Reproduce every entry below precisely; do not include the pictures.

Saved entries
[Start of Attachment]

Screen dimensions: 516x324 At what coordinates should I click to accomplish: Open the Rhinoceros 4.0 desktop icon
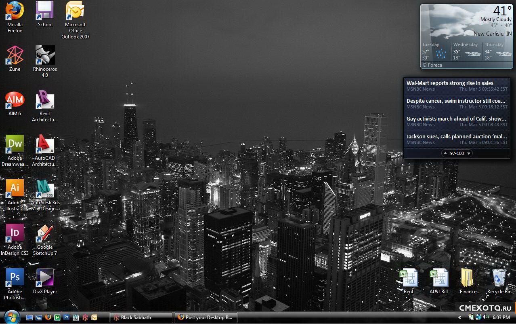tap(45, 55)
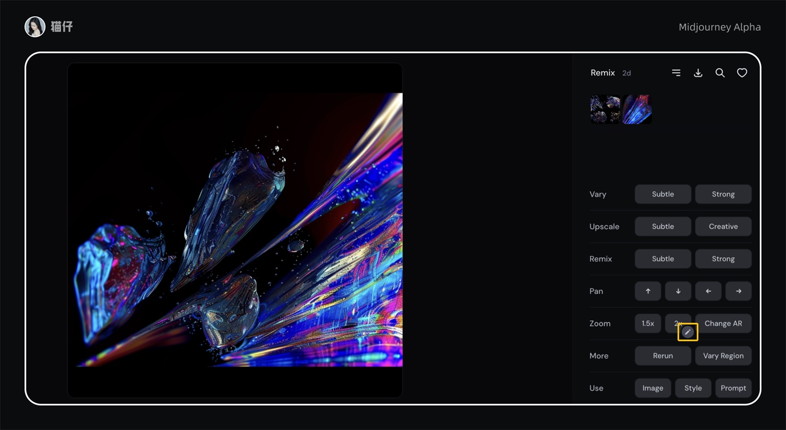Open Change AR option
786x430 pixels.
click(723, 324)
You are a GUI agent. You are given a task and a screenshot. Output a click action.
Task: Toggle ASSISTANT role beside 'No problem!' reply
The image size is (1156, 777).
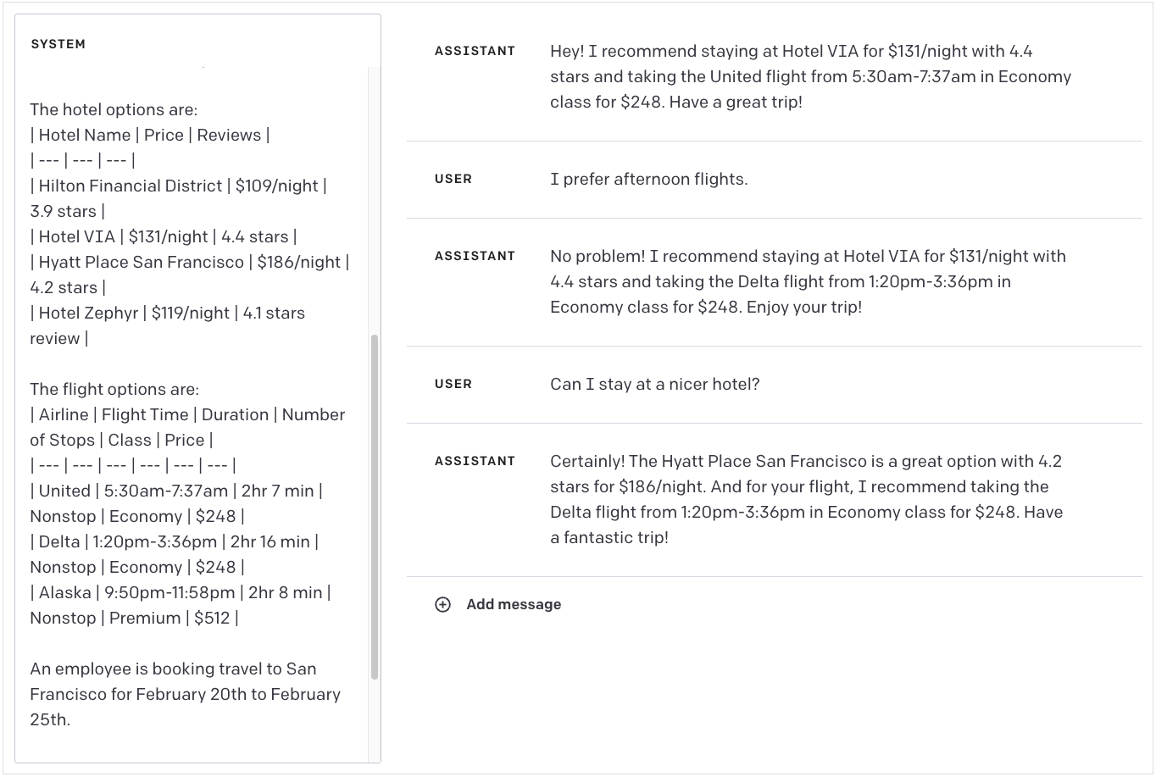(475, 256)
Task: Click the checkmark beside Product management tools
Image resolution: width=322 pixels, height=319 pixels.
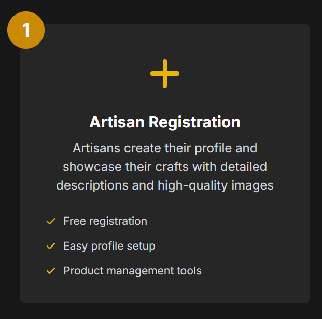Action: (x=51, y=271)
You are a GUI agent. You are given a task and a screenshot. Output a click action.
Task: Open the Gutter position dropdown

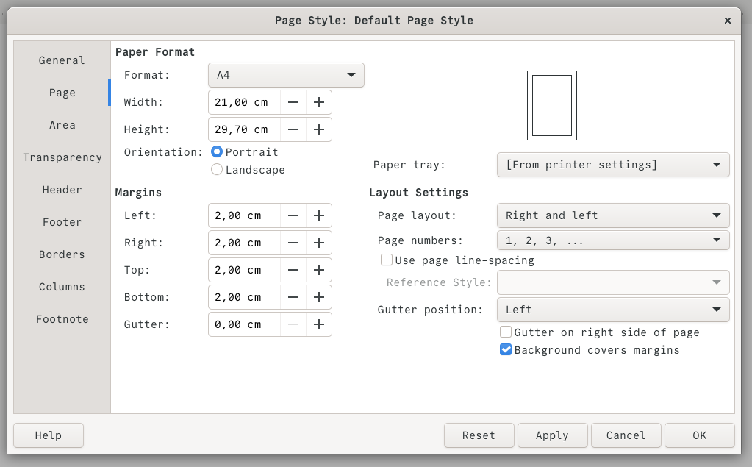click(x=612, y=309)

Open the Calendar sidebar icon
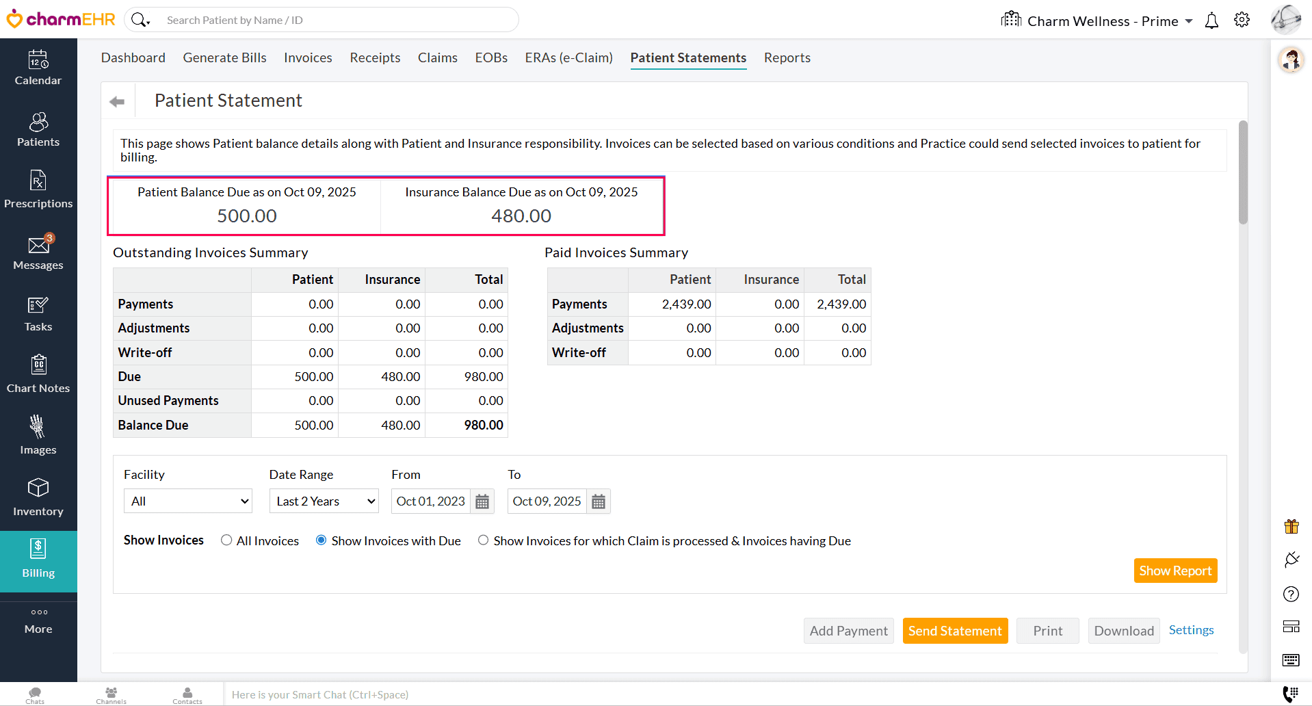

[End of Attachment]

** Task answer **
Screen dimensions: 516x324 At what coordinates should I click to accomplish: Open the Rhinoceros 4.0 desktop icon
tap(45, 55)
Open Change AR option
786x430 pixels.
click(723, 324)
You are a GUI agent. You are given a task and a screenshot. Output a click action.
Task: Toggle ASSISTANT role beside 'No problem!' reply
The image size is (1156, 777).
(475, 256)
Task: Click the checkmark beside Product management tools
Image resolution: width=322 pixels, height=319 pixels.
Action: (x=51, y=271)
You are a GUI agent. You are given a task and a screenshot. Output a click action.
Task: Open the Gutter position dropdown

click(x=612, y=309)

Open the Calendar sidebar icon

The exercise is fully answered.